— Start of PROVIDED RECORDS —
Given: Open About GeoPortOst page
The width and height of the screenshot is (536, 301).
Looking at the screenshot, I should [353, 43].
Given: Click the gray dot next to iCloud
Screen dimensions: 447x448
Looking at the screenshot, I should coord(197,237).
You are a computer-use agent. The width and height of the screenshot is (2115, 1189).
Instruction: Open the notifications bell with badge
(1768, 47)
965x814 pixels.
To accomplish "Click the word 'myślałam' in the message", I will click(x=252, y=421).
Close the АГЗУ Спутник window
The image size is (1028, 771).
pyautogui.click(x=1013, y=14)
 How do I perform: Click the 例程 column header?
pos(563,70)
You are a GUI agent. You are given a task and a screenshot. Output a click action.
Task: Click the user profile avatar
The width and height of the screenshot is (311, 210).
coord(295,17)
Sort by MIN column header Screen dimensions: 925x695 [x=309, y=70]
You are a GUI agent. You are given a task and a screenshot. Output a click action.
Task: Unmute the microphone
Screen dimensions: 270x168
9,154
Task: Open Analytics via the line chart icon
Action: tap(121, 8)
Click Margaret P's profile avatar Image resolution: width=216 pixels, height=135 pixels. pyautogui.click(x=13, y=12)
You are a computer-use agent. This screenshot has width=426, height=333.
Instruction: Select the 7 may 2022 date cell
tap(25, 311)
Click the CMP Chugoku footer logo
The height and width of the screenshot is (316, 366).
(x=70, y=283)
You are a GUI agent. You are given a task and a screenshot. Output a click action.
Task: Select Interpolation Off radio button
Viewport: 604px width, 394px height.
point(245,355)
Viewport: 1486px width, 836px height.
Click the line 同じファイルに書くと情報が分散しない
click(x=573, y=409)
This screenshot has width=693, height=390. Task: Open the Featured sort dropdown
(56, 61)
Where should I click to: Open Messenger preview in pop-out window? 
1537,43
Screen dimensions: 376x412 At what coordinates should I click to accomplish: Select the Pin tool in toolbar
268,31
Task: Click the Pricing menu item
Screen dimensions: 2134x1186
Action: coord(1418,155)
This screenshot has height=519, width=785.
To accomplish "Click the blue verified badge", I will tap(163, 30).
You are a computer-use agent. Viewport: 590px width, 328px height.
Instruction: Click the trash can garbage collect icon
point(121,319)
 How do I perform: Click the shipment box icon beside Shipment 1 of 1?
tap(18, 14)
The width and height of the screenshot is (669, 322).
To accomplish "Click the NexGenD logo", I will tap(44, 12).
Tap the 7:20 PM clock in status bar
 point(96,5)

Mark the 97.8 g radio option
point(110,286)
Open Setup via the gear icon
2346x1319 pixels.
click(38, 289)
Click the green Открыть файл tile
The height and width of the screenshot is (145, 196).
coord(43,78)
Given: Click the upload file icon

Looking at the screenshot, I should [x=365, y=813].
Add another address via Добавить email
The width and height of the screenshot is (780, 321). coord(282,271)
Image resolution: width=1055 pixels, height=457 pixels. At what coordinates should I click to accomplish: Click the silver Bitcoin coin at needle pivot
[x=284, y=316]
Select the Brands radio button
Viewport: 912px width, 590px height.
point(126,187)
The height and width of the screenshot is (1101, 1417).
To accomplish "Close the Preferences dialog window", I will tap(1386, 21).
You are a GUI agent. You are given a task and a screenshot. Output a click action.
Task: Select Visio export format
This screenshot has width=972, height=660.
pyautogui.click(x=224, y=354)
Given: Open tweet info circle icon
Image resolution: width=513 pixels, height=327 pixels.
— End of PROVIDED RECORDS —
• **WHAT IS EXPECTED**: Put the records above, from the first line through the line containing "Looking at the screenshot, I should coord(197,237).", into a two-column CSV with the header columns "instruction" and "response". Give each request one row, with its text and its answer each in a single quoted field and any line breaks replaced by spaces.

• **SOLUTION**:
instruction,response
"Given: Open About GeoPortOst page The width and height of the screenshot is (536, 301).","Looking at the screenshot, I should [353, 43]."
"Given: Click the gray dot next to iCloud Screen dimensions: 447x448","Looking at the screenshot, I should coord(197,237)."